So I have landed on a solid hypothesis explaining my low detection probability and the resulting inflated abundance estimates from pcount(). Looking closely at the detection history for individual species as each site, there is a lot of heterogeneity in the count values between repeat visits. I.e. for example it was not uncommon to have, say, 3 individuals counted at a site on the first visit, none on the second visit, and say, 1 on the third visit. This is just an example- but you get the point. Basically, the more heterogeneous/variable your detection history at a site, the lower the detection probability will likely be. I have a fair amount of such variability and thus a fair amount of inflation caused by very low detection probability.
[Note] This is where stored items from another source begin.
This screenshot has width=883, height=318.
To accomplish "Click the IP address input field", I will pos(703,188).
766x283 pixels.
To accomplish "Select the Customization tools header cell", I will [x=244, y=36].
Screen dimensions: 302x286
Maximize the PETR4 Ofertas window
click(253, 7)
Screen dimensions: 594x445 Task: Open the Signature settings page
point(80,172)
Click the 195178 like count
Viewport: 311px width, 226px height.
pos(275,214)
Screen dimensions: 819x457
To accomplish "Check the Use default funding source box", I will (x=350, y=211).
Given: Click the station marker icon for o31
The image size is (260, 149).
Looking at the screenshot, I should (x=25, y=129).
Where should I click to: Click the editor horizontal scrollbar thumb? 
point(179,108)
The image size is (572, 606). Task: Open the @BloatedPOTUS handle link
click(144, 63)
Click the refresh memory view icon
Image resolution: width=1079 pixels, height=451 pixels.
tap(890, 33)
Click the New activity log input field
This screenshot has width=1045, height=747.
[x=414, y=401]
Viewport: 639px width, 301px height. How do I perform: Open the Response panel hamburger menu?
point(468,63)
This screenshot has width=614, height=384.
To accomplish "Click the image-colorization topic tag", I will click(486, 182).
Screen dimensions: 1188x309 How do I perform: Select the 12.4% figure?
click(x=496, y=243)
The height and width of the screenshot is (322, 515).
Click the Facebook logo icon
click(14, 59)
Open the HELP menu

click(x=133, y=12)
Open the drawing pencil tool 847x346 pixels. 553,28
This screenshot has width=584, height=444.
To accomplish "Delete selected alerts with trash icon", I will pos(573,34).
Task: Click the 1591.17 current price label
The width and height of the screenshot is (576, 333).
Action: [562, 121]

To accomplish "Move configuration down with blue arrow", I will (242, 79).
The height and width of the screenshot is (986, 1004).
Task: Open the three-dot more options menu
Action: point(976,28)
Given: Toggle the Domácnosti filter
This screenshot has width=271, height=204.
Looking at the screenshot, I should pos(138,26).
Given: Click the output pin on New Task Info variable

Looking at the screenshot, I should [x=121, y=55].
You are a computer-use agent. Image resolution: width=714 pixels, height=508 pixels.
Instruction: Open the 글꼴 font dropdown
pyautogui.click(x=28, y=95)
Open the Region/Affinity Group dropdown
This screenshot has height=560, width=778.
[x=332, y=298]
Barring surveyor error, I feel like such variability in detection history could likely be indicative of an open population rather than a closed one (as I have thus far assumed). First, it does seem reasonable to me to accept that a 50m radius sample plot could occur at the intersection of the fringe territories of multiple individuals of the same species. Second, based upon my personal experience (and well documented in the lit) it is known that birds sing in bouts- often stimulated by the singing of other individuals. Thus, I could see where in one survey you could detect multiple individuals singing on their respective territories as they intersect on the survey plot, perhaps in response to one another- but then in subsequent surveys you may not detect these individuals because they are potentially off the plot on another part of their territory (but still in the general vicinity) or, undeniably, perhaps on the plot but not vocalizing or otherwise undetectable. This seems logical and a good explanation for variability in detection history.

Thus, I am wondering how I should test for openness in the population.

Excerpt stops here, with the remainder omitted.